(Task statement)
Using the article below on Jean-Claude Juncker and the 2016 Brexit referendum, answer each question.
(a) In what city was Juncker speaking on Monday?
(b) According to Obama's warning, where would a vote for Brexit put Britain regarding a trade deal?
(c) In what month will Juncker be replaced as leader of the EU executive?

(Passage to read)
The European Commission chief has said he regrets not intervening in Britain’s 2016 EU referendum, claiming Brussels could have ‘destroyed the lies’ which supposedly led to Brexit.

Speaking in the Belgian capital on Monday, Jean-Claude Juncker said that the UK’s then Prime Minister David Cameron was wrong to have warned Eurocrats against meddling in the EU referendum campaign.

“It was a mistake [for Brussels] not to intervene and not to interfere, because we would have been the only ones to destroy the lies that were circulated round,” he told a news conference, adding: “I was wrong to be silent at an important moment.”

Cameron’s caution to Juncker and his fellow Commission members during the 2016 campaign came following the largely unimpressed reactions that greeted the then US President Barack Obama’s stepping in to warn that voting for Brexit would send Britain to the “back of the queue” regarding a trade deal. It was later revealed that Obama’s intervention in the Brexit debate was at the express request of Prime Minister Cameron, but was considered to have backfired as British voters objected to being lectured to by a foreign leader.

Juncker, who will be replaced as leader of the EU executive in October, struck a much more neutral tone than have other Eurocrats in recent monthswhen asked about whether he would like to see Brexit cancelled.

(Data)
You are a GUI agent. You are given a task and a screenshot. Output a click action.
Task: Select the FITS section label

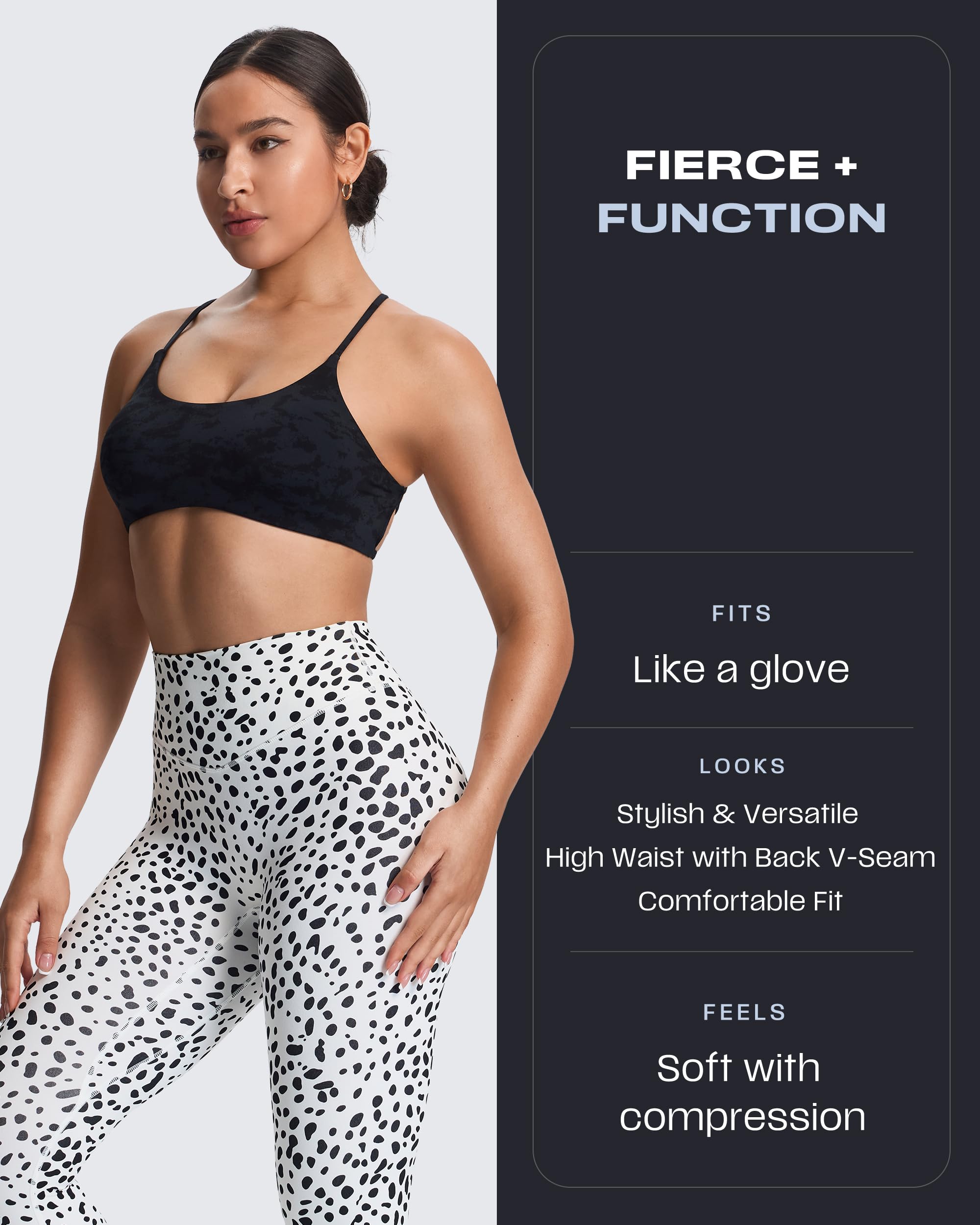click(x=742, y=613)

(Output for this task)
(a) In the Belgian capital, Brussels.
(b) At the "back of the queue."
(c) In October.